On Monday night, the party was also the subject of heated debate at the village’s Harbor Committee meeting. Without a quorum and only two of the board’s current four members present, the Harbor Committee could take no action to support the village’s legislation. However, Harbor Committee Chairman Bruce Tait made it clear he did not support the party continuing in Sag Harbor Cove.
During that meeting, Bay Point resident Charlie Canavan — who said on Wednesday he was not the party’s organizer but simply fact finding for the event — argued it would not pose an environmental hazard. He added that while the New York State Department of Environmental Conservation (DEC) does close to the cove to shellfishing after the event it is merely a precautionary measure.
Tait countered that the DEC closes the area because there is the potential the party has had an impact on the cove’s water quality, just as they do after a heavy rainstorm when stormwater runoff is swept into the bays.
Peconic BayKeeper Kevin MacAllister approached the board not to support the event or decry its existence. Rather, MacAllister took Tait to task for suggesting at last month’s meeting that he could have a conflict of interest in weighing in on the impact of the party after Canavan suggested the BayKeeper could benefit from a donation from proceeds of the party.
MacAllister said he was not offered funding, but an opportunity to speak at the party about water quality issues.
“I seize every opportunity I can to advocate for clean water,” he said.
MacAllister added he was offended at the suggestion that his decades long work on the water would be compromised by a donation.
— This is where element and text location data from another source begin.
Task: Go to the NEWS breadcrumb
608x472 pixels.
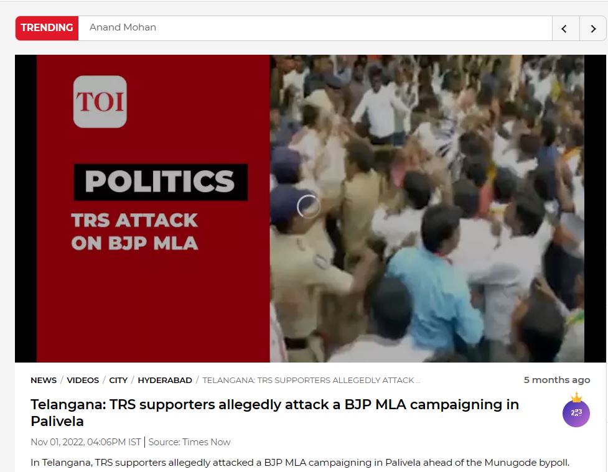Action: pyautogui.click(x=44, y=380)
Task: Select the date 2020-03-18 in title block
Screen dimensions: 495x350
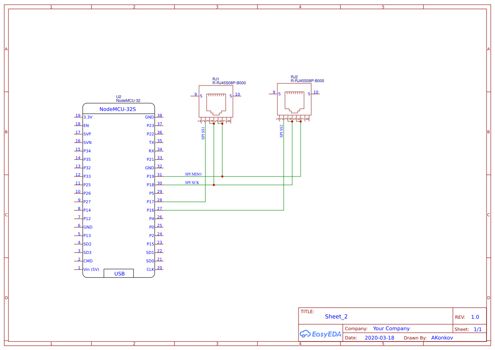Action: (x=380, y=337)
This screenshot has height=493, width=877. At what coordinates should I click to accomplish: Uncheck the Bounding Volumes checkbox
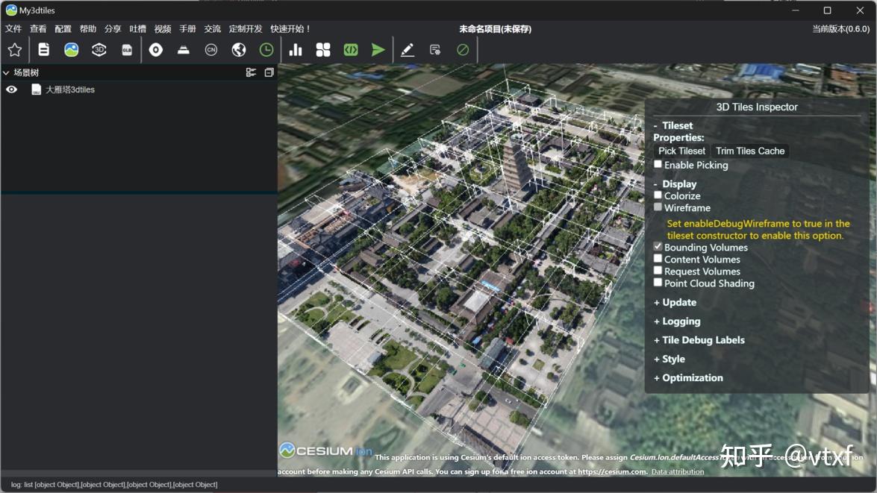[x=658, y=247]
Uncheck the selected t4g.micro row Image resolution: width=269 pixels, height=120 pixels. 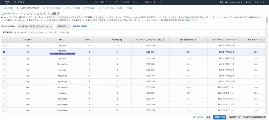pos(4,52)
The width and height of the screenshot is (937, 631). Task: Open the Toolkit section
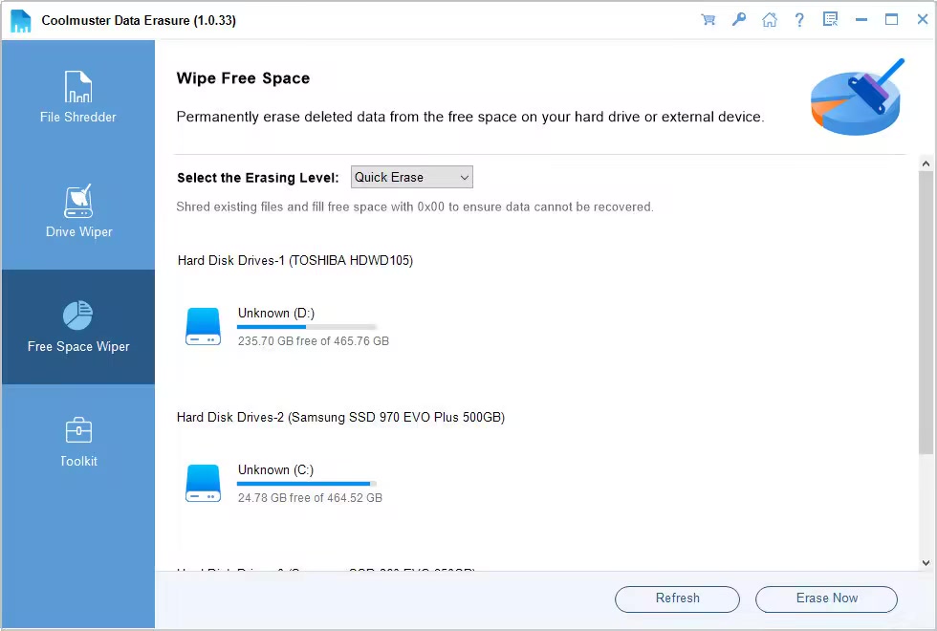[x=78, y=442]
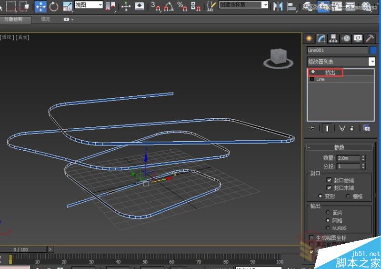Select the Line entry in modifier stack

[321, 79]
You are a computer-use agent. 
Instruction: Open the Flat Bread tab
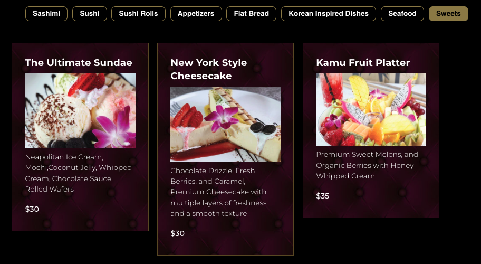pos(251,14)
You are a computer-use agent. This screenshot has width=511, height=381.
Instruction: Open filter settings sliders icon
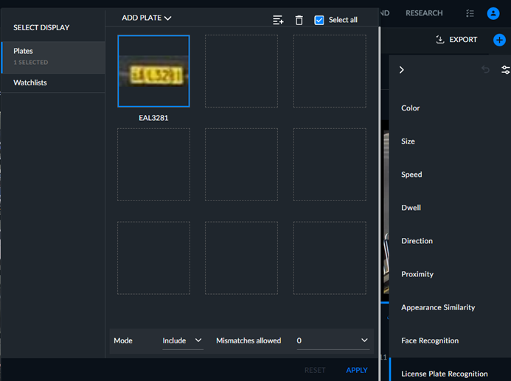505,70
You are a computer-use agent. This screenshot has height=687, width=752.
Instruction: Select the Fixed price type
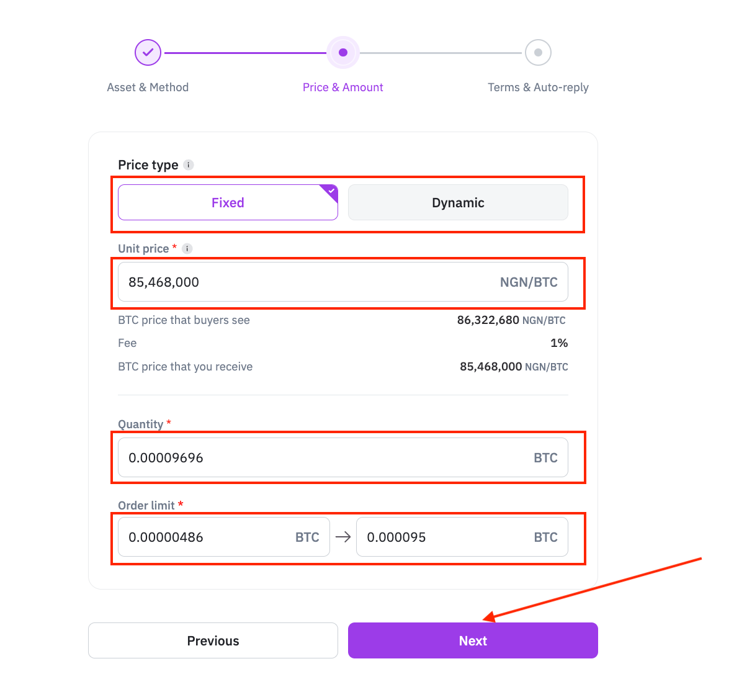pos(228,202)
He stressed the party could not be a fundraiser for the BayKeeper.
“With respect to the event itself and the question as to whether there is water quality monitoring, I don’t believe there is, but there needs to be,” said MacAllister, adding he would perform the service himself.
Tait said when he spoke of the conflict of interest it was after Canavan had offered that the BayKeeper may receive a donation from the event.
“Your integrity could be the best, but it doesn’t matter,” said Tait. “It is the appearance of a conflict of interest that matters.”
“The fact is we have had closures in this cove for shellfishing for a dangerous bacteria that causes death has us concerned,” said Tait.
“I don’t disagree but let’s put this in perspective,” said MacAllister. “Your concerns are well founded, but in fact the cove has bigger issues than the assembly of boats on a given Sunday.”
“I am not going to question your integrity on these things and that is not what I am doing,” added Tait. “What I was questioning was the appearance of a conflict of interest.”
“You need to know not in a million years will I sell my integrity for a crab net of dollar bills,” replied MacAllister.
Redwood resident Cam Gleason said another reason not to allow the party in the cove was the presence of the diamondback terrapin, a turtle which makes its home in Sag Harbor Cove and has been named a designated species of special recognition by the DEC.
“The party does not belong there,” she said. “Have it somewhere else.”